Sometimes non-specific binding of an antibody to proteins other than the antigen can take place. This is typically more common with polyclonal antibodies, but can also happen with monoclonals as well.
To establish which band or staining is specific, an immunizing peptide blocking experiment can be undertaken. Before continuing with the staining protocol, the antibody is neutralized (incubated with extra peptide that corresponds to the epitope detected by the antibody).
The antibody that is bound to the blocking peptide is not available anymore to bind to the epitope found in the protein on the Western blot or in the cell. The neutralized antibody is then used side-by-side with just the antibody, and the results are compared.
Users can see which staining is specific by comparing the staining from the blocked antibody versus the antibody alone. This staining will be absent from the immunostaining or Western blot done using the neutralized antibody.

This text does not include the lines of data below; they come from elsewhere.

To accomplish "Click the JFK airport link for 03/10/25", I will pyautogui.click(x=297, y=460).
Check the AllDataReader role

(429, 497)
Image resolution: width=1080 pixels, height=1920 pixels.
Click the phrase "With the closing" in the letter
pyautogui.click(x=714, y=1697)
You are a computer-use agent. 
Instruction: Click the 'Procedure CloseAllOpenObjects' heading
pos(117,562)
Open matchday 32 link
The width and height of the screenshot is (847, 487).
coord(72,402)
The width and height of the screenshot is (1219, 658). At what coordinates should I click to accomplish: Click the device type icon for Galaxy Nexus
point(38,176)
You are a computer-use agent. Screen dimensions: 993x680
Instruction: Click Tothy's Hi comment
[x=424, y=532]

Blocking peptides and the corresponding antibodies can be seen either in the applications section of the peptide datasheet or on the immunogen section of the antibody datasheet.
Materials and Reagents
- Blocking buffer: 5% non-fat dry milk in TBST (NFDM/TBST)
- Specific antibody blocking peptide
- Dilute the antibody to a ratio of 1:100 in 5% NFDM/TBST (1 µl in 99 µl 5% NFDM/TBST)
Note: Optimal concentration of antibody that steadily gives a positive result in a specific protocol may be required.
- Add 5 µl (1 mg/ml) peptide to 100 µl diluted antibody
- Incubate with agitation overnight at 4 °C
- Run the western blot. The antibody can be used without the blocking peptide as a control.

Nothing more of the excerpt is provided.